The living area and bedrooms also felt different. Empty rooms can feel cold and exposed, but clean empty rooms feel intentional. The floors looked good, the skirting boards were dust-free, and the surfaces had been dealt with. There were no obvious corners I felt the need to hide or explain.
That final walk-through mattered to me. Before the clean, I had been looking around and mentally calculating what might be criticised. Afterward, I could look at the apartment and think, “This is fair. This is ready.”
Handing Back the Keys
The morning of the inspection, I arrived early and did one last check.
I opened the kitchen cupboards. Clean.
Checked the oven. Much better.
Looked over the bathroom. Fresh.
Walked along the rooms and glanced at the floors, skirting boards, and corners. No panic.
That might sound small, but after a stressful move, it felt huge. I was still slightly nervous because final inspections always carry some uncertainty. A landlord or letting agent may notice things you missed, and tenants rarely feel completely relaxed until the deposit is returned.

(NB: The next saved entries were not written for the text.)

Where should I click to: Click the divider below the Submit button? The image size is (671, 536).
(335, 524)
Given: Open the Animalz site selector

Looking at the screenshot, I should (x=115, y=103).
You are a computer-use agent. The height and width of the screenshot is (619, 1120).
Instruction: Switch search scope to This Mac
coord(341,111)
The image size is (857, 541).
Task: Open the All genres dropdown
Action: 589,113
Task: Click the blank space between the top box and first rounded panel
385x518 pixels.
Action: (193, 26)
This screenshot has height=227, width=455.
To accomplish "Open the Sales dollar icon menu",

But I did not feel embarrassed handing back the keys. I did not feel like I had left the place in a rush. I did not feel like I needed to apologise for the condition of the property.
The letting agent walked through, checked the main rooms, opened a few cupboards, looked around the bathroom and kitchen, and did the usual inspection. Having the apartment professionally cleaned gave me confidence during that process. I was not hovering anxiously, trying to explain away dust or marks. I could simply let them inspect it.
That made the whole handover calmer.
My Final Impression
Moving out is already expensive and stressful. Paying for cleaning may feel like one more cost at the worst possible time, but in my case, it was worth it for the peace of mind alone.
The biggest benefit was not just that the apartment looked cleaner. It was that I could hand back the keys knowing I had taken the cleaning seriously. For a rental property, especially before a deposit inspection, that matters.
A proper end-of-tenancy clean focuses on the details tenants often miss when they are tired, rushed, and surrounded by boxes. Kitchens, bathrooms, floors, skirting boards, surfaces, and hard-to-reach areas all add up to the final impression of the property.
For me, that final impression was the difference between anxiety and relief.
By the time I closed the door for the last time, the apartment looked ready for the next person. More importantly, I felt ready to hand it back.